Illinois updates hate crime law

Sarah Sandlow, News Editor

As she glanced through her Instagram feed, junior Erin Rosenfeld would often see unprompted, hateful comments on the “GBN Students Against Gun Violence” account, an account that is not affiliated with District #225. She saw many comments that did not relate to gun violence, including one that read, “Gay people are not real people.”

“I replied to [that comment] and I was like, ‘[Guess I’m not a real person then],’” Rosenfeld said.

Although Rosenfeld’s experience was not a hate crime, according to a press release posted on the Illinois Attorney General website, the Illinois law defining and prosecuting hate crimes was updated to include attacks through technology, protecting against similar but more severe situations than Rosenfeld’s. Cyberstalking, or using electronic communication to harass someone, was included in the update. Along with the transmission of obscene messages, both internet offenses can now be charged and prosecuted as hate crimes. The update went into effect on Jan. 1, 2018 and was updated because of an increase in attacks using technology.

A hate crime is defined as a criminal offense, such as assault or battery, motivated by a “real or perceived bias” against a person or a group of people, said Lonnie Nasatir, regional director for the upper Midwest region of the Anti-Defamation League, also known as the ADL, in a phone interview.

“[If] I punch someone because of a monetary dispute or because someone cut me off in my car, [it] would be a simple battery,” said Nasatir. “But, if I punch somebody because they are Jewish, gay, black, female, you name it, then it would be [battery] with a hate crime charge, [and] that battery can go from a misdemeanor to a potential felony.”

Rosenfeld said she has not witnessed or experienced hate crimes in person or on social media, but she was involved in a dispute on someone’s Instagram post over women’s rights that left her feeling shocked and upset. People made comments like, “What rights do men have that women don’t?” and, “Women choose to get paid less.”

“I was surprised because I had never really come into contact with people who didn’t believe that there are differences in rights between men and women, especially because this person was a girl herself,” Rosenfeld said.

Jeanette Jordan, associate dean of students, said the Deans’ Office does not get reports of hate crimes often, but instead is notified of disagreements between students, unrelated to their beliefs. The deans follow the bullying and harassment policy in the Student-Parent Handbook when dealing with a situation and require evidence such as screenshots or photos of any incident, online or in person. Jordan did not see an immediate effect of the law on the Glenbrook North policy. 

Nasatir said the ADL supports the law because hate crime legislation is a big focus of the organization. He believes there will be more crimes prosecuted because of the additions now covered by the statute.
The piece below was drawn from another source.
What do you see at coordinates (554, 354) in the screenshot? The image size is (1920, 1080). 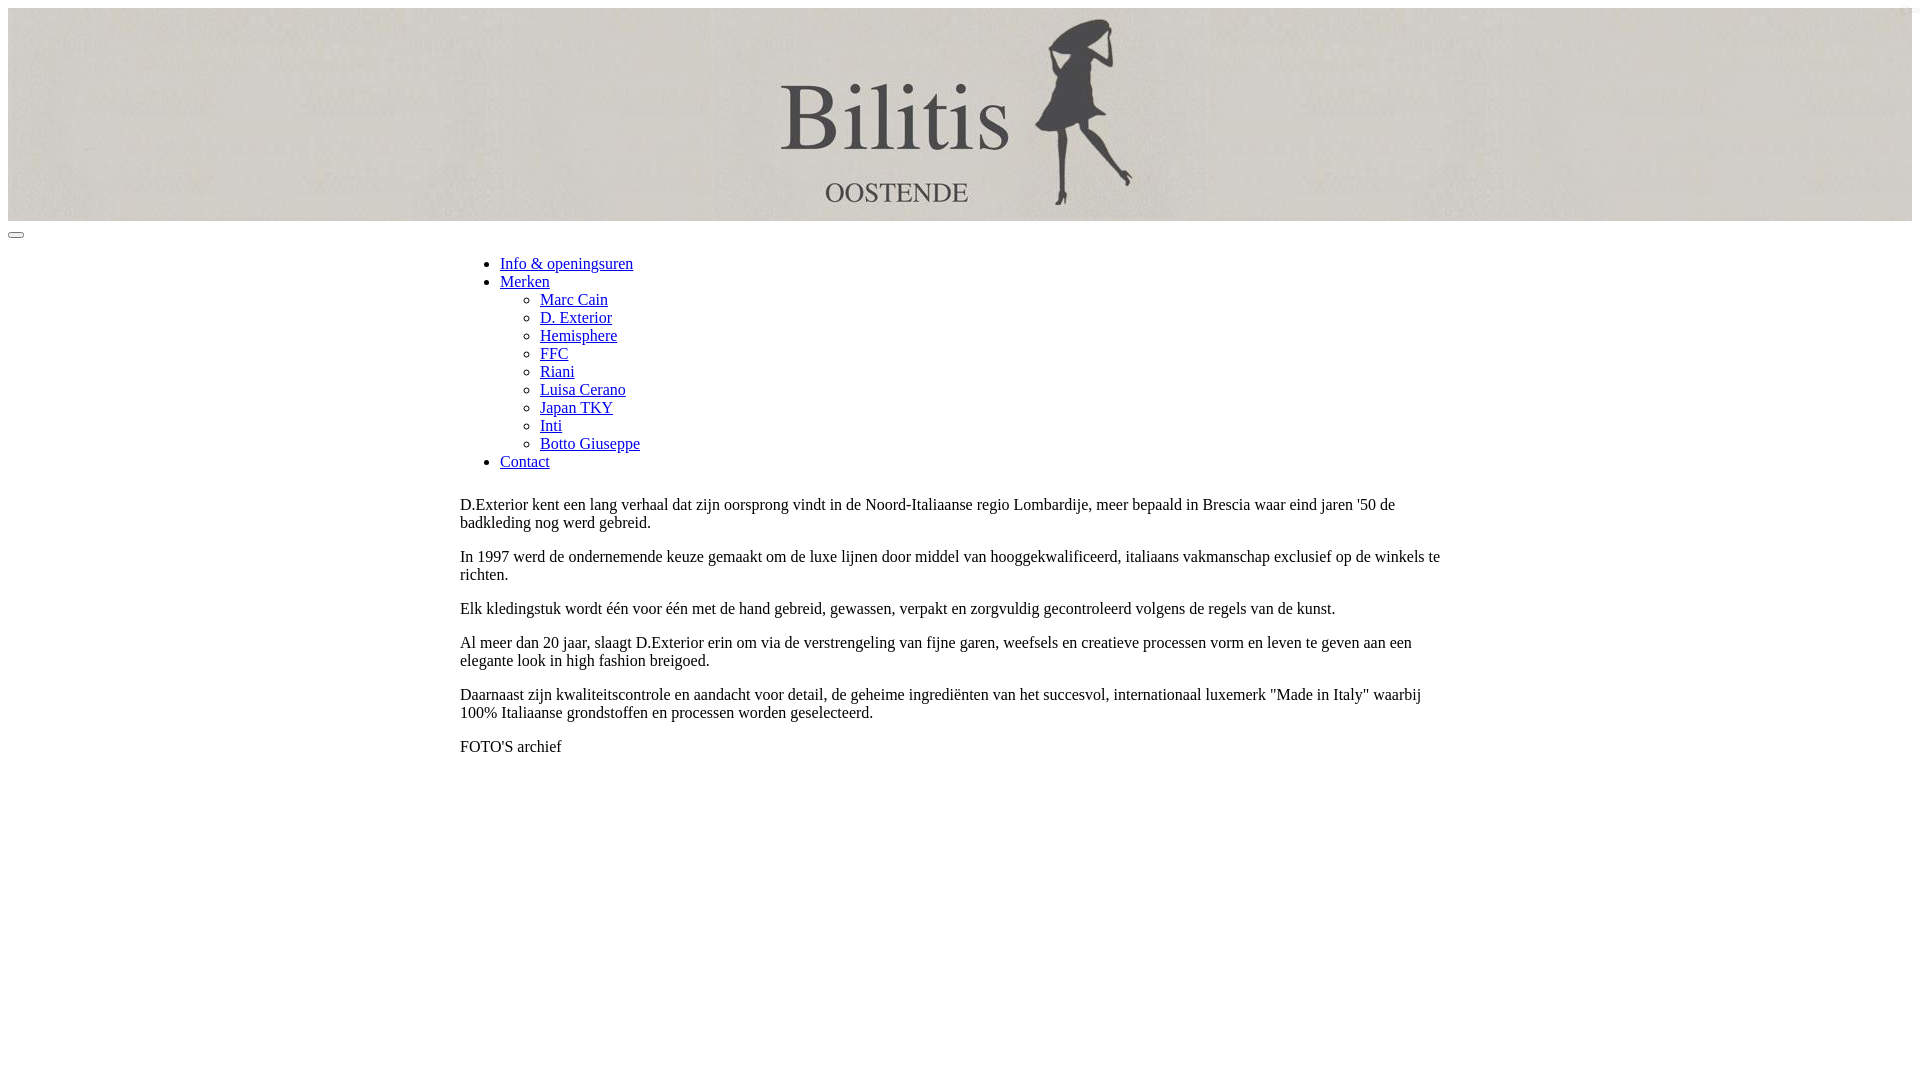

“There’s no question that this law will be used,” said Nasatir. “Now that social media is so commonplace and … almost everybody has access to social media and a phone, as a result, you now have to adapt to the times, … and I think that was the impetus for this law here in Illinois.”

After hearing about the law, Rosenfeld said she thinks the update protecting against online hate crimes is beneficial.

“I feel like people hide behind screens to feel like they can say whatever they want to say because they’re not in person,” said Rosenfeld. “It’s less confrontational in a way. I feel like for people to know that there [are] consequences for things that you say even though it’s not in person, [that is] a good thing.”